Angolan politician (1914–1983)

Ilídio Tomé Alves Machado (December 17, 1914 – August 28, 1983) was an Angolan politician, militant, and Telegraph employee who co-founded the Popular Movement for the Liberation of Angola in 1956 and served as its first president until his arrest in 1959.

== Early life ==
Machado was born in Novo Redondo on 17 December 1914 to Domingos José Alves Machado and Balbina Domingos as a member of the Kimbundu tribe with some Brazilian descent. His brothers, Humberto Machado and Américo Alves Machado, were other prominent figures in the Angolan nationalist struggle. He worked as a postal officer for the Directorate of Postal and Telecommunications Services.

== Activism ==
Machado was a high-ranking member of the Angolan Communist Party, and helped co-found the MPLA with Viriato da Cruz, Mário Pinto de Andrade, and Lúcio Lara on 10 December 1956 where he served as its first president until his arrest for "subversive activities against the Portuguese Government" in 1959, where he was succeeded by Mário Pinto de Andrade in an acting capacity until 1956 and then by Agostinho Neto.

Machado was arrested in Lisbon on 27 May 1959 and was tried in the Territorial Military Court of Angola where he was found guilty in 1961 and sentenced to 4 years in prison. Machado was released on parole in 1965.
########
Directions for this task: Continue the biography of Ilídio Machado above, starting after its last sentence.

Excerpted data:
########
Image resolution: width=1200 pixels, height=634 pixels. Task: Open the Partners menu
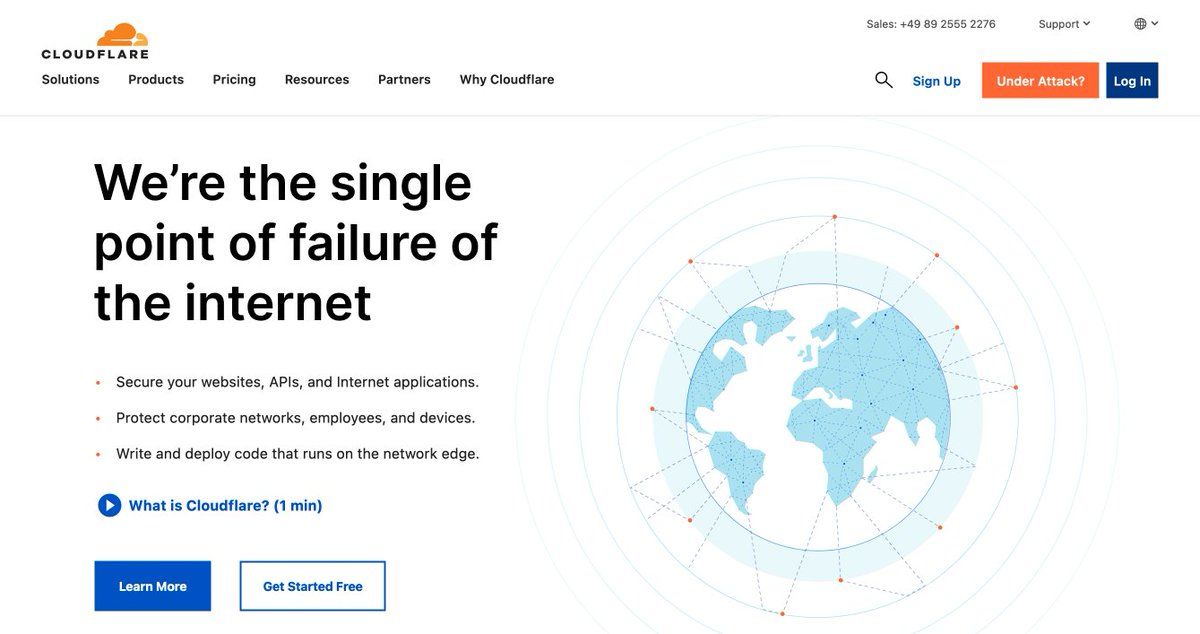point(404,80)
########
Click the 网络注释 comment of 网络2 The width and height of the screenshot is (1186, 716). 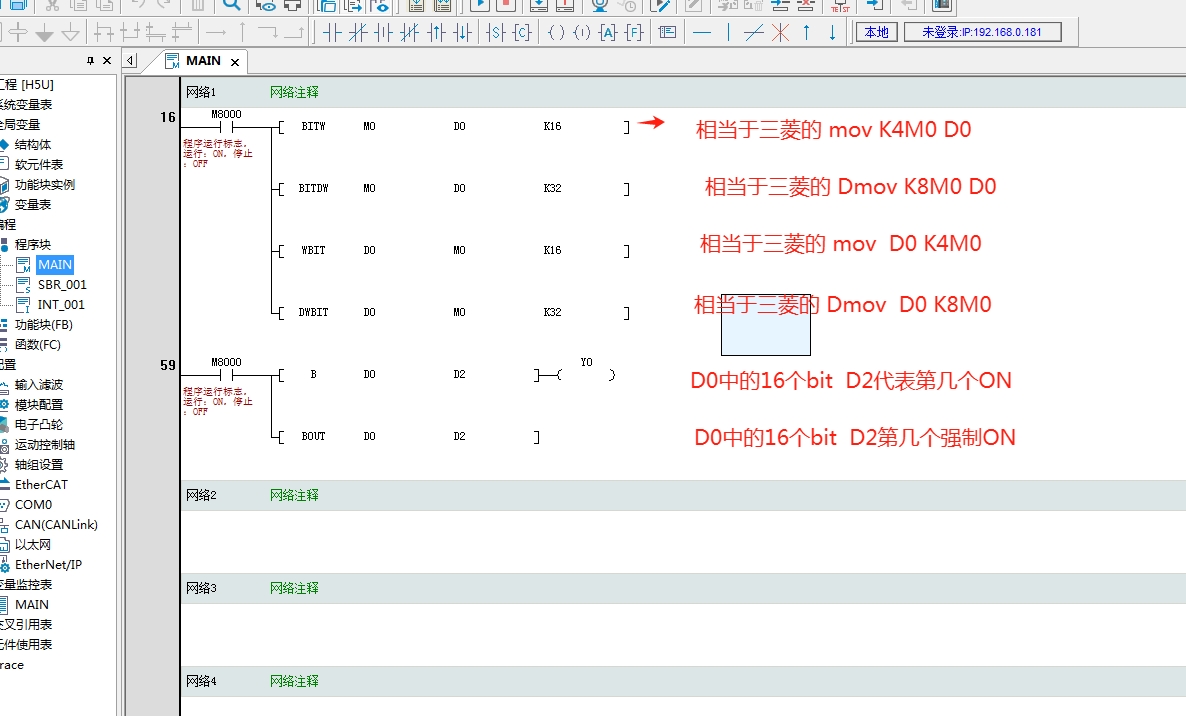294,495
########
Response for this exercise:
Even while imprisoned, the MPLA maintained him as honorary vice-president from 1961 onward. Under constant monitoring after his conditional release, with a mandatory permanent residence in Luanda, he distanced himself from nationalist movements until 1974, when, after the Carnation Revolution, he became involved in attempts to reunify the Revolta Activa movement with the MPLA party.

Still deprived of his political rights, he was assigned by the MPLA to secretly reorganize the party's structures in Luanda, working to form party committees on the outskirts of the Angolan capital, particularly participating in the Political Action Committee.

He became the first Director-General of the Angolan Post Office in the post-independence period in 1975, leaving this position in 1979 to take on the role of Vice-Minister of Communications, a position he held until his death in 1983.

== Legacy ==
Machado was honored by the MPLA in 2018 for his role in securing Angolan independence and was officially recognized as the party's first president. However, his designation as the first President of the MPLA is disputed, as some scholars view his role in the creation of the party as trivial.